Hasil yang dicapai dari penelitian ini adalah pertama, ilmu dan agama memiliki empat hubungan, meliputi: konflik, independen, dialog dan integrasi . Integrasi juga memiliki beberapa tipe, yaitu integrasi teologis (Ian Barbour), agama sebagai konfirmasi ilmu (John Haught), integration of knowledge (Oliver L. Reiser), Islamisasi ilmu (Naquib Al Attas dan Ismail Raji Al Faruqi), dan pengilmuan Islam (Kuntowijoyo).
Kedua, konsep integrasi ilmu dan agama dalam perspektif Filsafat Mullâ Sadrâ merupakan integrasi filosofis yang dibangun di atas landasan ontologi, epistemologi dan aksiologi.
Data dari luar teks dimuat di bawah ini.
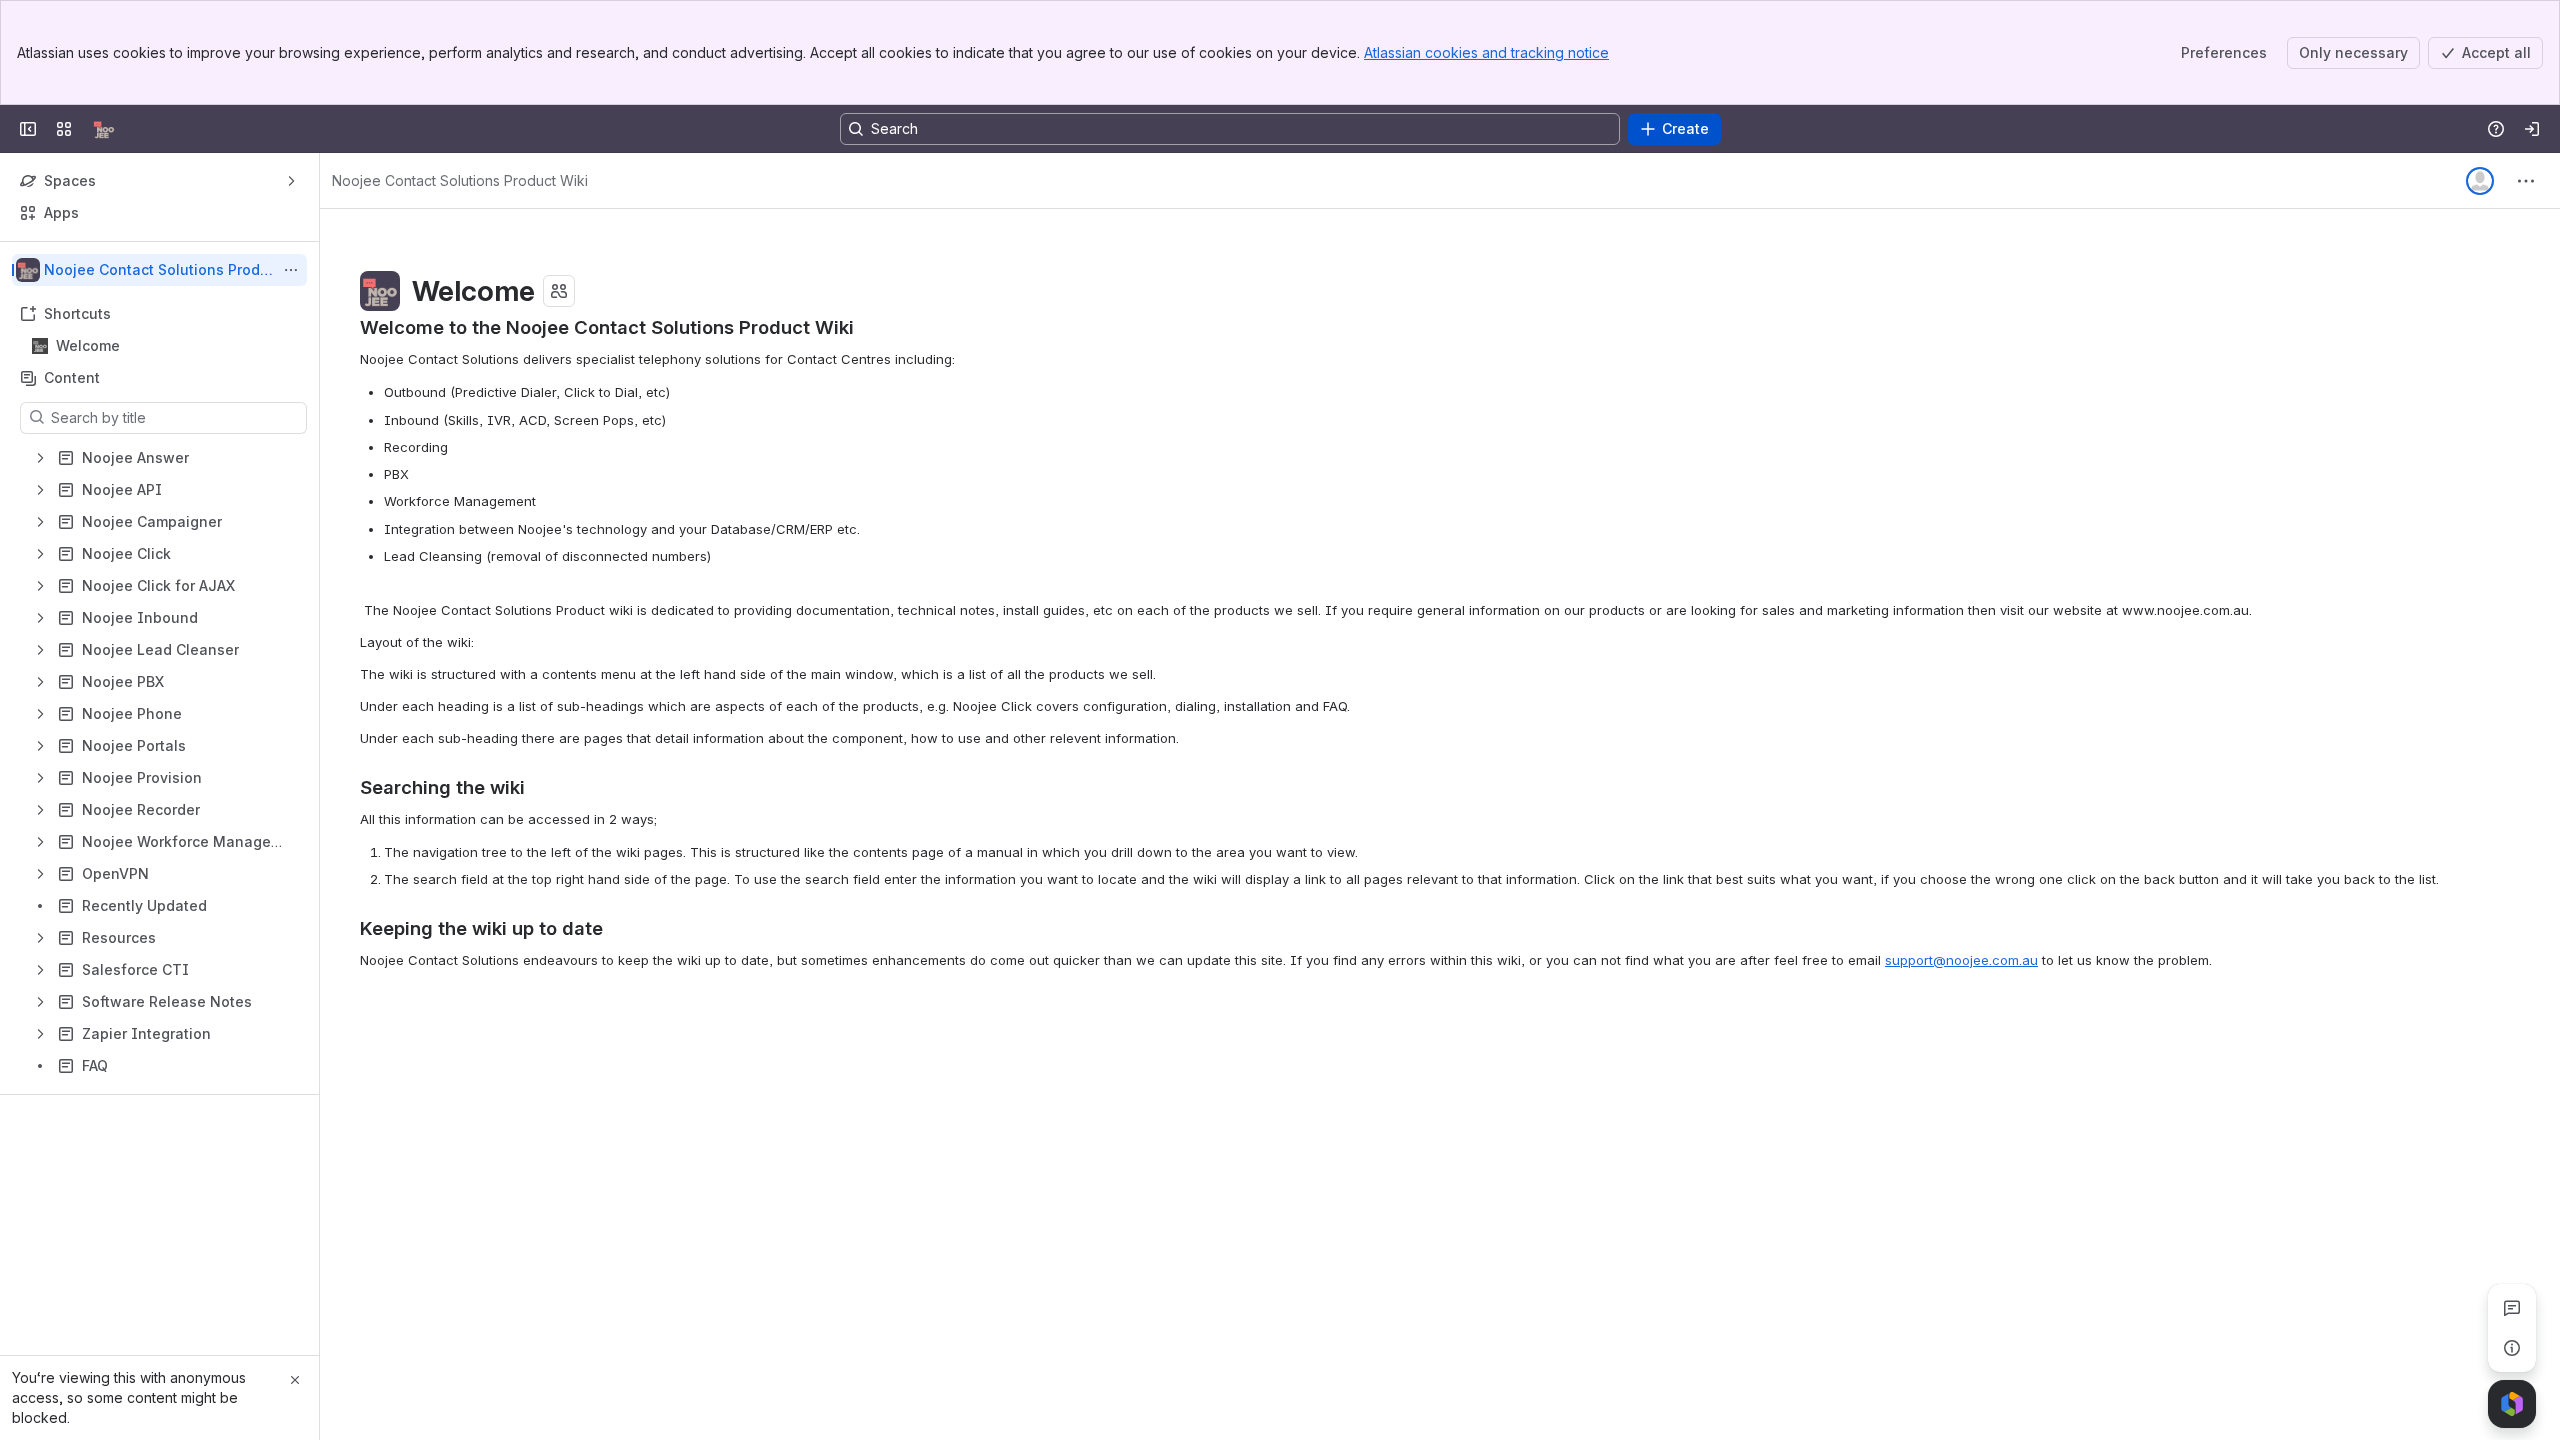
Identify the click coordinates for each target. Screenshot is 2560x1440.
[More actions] (291, 270)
Secara ontologis hubungan ilmu dan agama adalah integratif-interdependentif, yaitu ilmu dan agama saling bergantung satu sama lain. Tidak ada ilmu tanpa agama dan tidak ada agama tanpa ilmu. Secara epistemologis, hubungan ilmu dan agama bersifat integratif-komplementer, yaitu seluruh metode yang diterapkan dalam ilmu dan agama (panca indera, rasio, intuisi dan wahyu) secara sinergis diterapkan dalam menemukan kebenaran. Secara aksiologis, hubungan ilmu dan agama bersifat integratif-kualifikatif, artinya seluruh nilai (kebenaran, kebaikan, keindahan dan keilahian) saling mengkualifikasi satu dengan yang lain. Ilmu tidak bebas nilai, ilmu tidak hanya berhubungan dengan nilai kebenaran, tetapi juga dengan nilai kebaikan, keindahan dan keilahian .

C. Scientiesme Vs Agama

Meskipun agama dan ilmu pengetahuan bisa disimpulkan saling berintegritas, namun jika agama dipandang sebagai tujuan hidup satu-satunya (mutlak untuk semua), maka para pemeluknya bisa saling membakar sarana ibadah agama lain atau hal-hal lain demi tercapainya kebenaran agama yang dianutnya. Demikian juga science, jika dianggap sebagai tujuan hidup maka ada kemungkinan saling membunuh jika melihat teori orang lain hampir berhasil. Tetapi jika dianggap sebagai alat maka bisa saling membantu .
Dengan kata lain, scient oke, scient bisa diterima agama, tapi scientisme tidak bisa kita dan agama terima. Bagaimanapun juga sains dan tekhnologi tidak dapat bebas milai, sebab keinginan manusia bersifat subyektif.